ROCKHAMPTON, Australia: “Brace, brace, brace!” The muffled chants rose from two lines of soldiers on benches in the middle of a dusty clearing. All of them had their heads bent over their knees, their rifles between their legs.
Seconds earlier, the troops’ commander had declared an emergency on board the “helicopter” they were in, forcing the soldiers to assume the safety position.
The soldiers at Shoalwater Bay’s Camp Growl were rehearsing a simulated drill for boarding and disembarking from aircraft for live heli-troop lifts, but these safety drills had not been on the agenda for Tuesday morning (Nov 6).
The Singapore Armed Forces (SAF) soldiers were supposed to have been involved in urban operations with the Australian Defence Force (ADF) as part of Exercise Trident, a joint bilateral exercise.
However, due to the army-wide safety timeout that was put in place after the death of full-time national serviceman (NSF) Liu Kai in Singapore, all training has been halted, including bilateral exercises overseas.
Corporal First Class (CFC) Liu Kai died on Saturday after a Bionix armoured vehicle reversed into his Land Rover during a field exercise at the Jalan Murai training area.
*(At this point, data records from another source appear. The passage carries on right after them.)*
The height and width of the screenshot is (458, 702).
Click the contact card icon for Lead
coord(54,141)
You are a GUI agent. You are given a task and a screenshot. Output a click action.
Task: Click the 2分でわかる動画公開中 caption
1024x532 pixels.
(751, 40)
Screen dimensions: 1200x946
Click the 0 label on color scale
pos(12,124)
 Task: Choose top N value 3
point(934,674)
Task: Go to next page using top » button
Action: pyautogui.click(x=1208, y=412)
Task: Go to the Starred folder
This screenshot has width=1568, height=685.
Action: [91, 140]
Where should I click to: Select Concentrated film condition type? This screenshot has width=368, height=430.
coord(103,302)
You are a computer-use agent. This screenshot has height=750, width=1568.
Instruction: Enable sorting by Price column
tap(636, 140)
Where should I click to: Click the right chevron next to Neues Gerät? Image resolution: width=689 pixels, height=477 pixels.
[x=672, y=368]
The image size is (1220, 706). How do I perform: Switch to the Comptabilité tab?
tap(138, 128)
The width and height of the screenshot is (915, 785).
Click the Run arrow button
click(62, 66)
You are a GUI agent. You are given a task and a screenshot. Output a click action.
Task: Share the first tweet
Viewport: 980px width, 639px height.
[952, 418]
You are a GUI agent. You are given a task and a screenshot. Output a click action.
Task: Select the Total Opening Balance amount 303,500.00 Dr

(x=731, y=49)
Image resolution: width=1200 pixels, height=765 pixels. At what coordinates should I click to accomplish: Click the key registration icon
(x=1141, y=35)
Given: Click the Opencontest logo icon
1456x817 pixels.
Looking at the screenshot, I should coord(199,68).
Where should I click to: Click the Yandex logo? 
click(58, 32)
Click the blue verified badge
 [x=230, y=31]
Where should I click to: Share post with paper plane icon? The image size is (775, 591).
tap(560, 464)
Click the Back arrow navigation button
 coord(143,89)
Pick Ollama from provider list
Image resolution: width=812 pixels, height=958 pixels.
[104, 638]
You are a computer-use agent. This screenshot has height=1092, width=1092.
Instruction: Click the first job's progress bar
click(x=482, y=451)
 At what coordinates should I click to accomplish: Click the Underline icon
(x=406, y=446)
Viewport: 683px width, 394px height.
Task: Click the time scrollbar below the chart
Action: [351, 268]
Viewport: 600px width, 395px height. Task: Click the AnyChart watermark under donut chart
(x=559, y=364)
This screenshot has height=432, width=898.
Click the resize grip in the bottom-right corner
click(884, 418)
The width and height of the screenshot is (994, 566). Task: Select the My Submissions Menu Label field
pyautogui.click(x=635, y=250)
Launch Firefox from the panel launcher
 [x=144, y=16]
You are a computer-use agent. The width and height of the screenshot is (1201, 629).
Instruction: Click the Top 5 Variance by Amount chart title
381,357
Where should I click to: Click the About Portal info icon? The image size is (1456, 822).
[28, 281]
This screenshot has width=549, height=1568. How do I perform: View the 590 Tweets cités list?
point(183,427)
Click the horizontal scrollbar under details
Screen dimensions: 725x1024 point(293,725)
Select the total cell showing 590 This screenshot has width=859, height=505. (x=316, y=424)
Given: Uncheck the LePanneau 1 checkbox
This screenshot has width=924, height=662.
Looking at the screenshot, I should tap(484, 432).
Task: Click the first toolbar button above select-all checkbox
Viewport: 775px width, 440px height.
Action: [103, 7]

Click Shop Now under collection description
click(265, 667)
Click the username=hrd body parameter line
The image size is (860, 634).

In Rockhampton, more than 5,000km away, the troops’ focus during this period has shifted to bolstering safety measures.
For example, the troops involved in Exercise Trident have been rehearsing how to get on and off helicopters safely, and the actions to take before and after embarking.
Commanders and soldiers in Shoalwater Bay have also been re-examining and rehearsing the safety precautions of high-risk training activities such as ship-to-shore operations, driving long distances on dusty roads as well as heat injuries.
Col Xu You Feng, Commander of the 7th Singapore Infantry Brigade (SIB) said that once the timeout was called, they regrouped and brainstormed how to further enhance training safety.
“I think some of the ideas that have actually surfaced from the ground … we have simple innovation from the soldiers to mitigate training risks that they face,” he told reporters at Camp Growl on Tuesday (Nov 6).
“For example, we have certain combat driving drills for combat vehicles. For this exercise, there are no combat vehicles involved, but we thought that those drills are good and we even applied that to our administrative vehicles as well. So the administrative transport operators would also execute the same drills as what we do ordinarily for only combat drivers,” Col Xu said.
Agreeing that it was a good suggestion that would be implemented after the safety review, the commander also cited feedback on the ground about preventing dust clouds while driving.
“Dust clouds are a very unique challenge in operating in Shoalwater Bay, so some of the transport operators have suggested some improvised mud guards, for example, to be attached to the vehicles to reduce or minimise the dust clouds. This is something we are trying out, that was surfaced to us,” he added.
The commander emphasised that safety “has always been a key focus” for Exercise Trident, even before the timeout was imposed, due to its inherently complex exercises and setting in an unfamiliar terrain and climate.
“The safety timeout to us this year is a sobering reminder of the importance of our safety training framework,” he said.
He added that, ultimately, the safety timeout has given them the chance to be more deliberate in their rehearsals and that they have been engaged in an expanded suite of drills.
“Usually we would have just taught them the drills but since we have time, we took this time also to teach and explain to them the rationale behind some of the drills. This is something that we ordinarily would not have done.”
He added: “One of the important points I want to raise is that we remain confident of our training safety and we will not let incidents like this hold us back from conducting tough and realistic training albeit in a safe way.
“So when (Exercise) Trident resumes - we know that Exercise Trident is a very important training opportunity - you won’t find us walking on eggshells.
"We will be cautious, we will be careful, but we will still try to maximise the training opportunities – not just for the army, but for the Air Force and the Navy as well.”
The troops will resume training on Thursday after the safety timeout is lifted.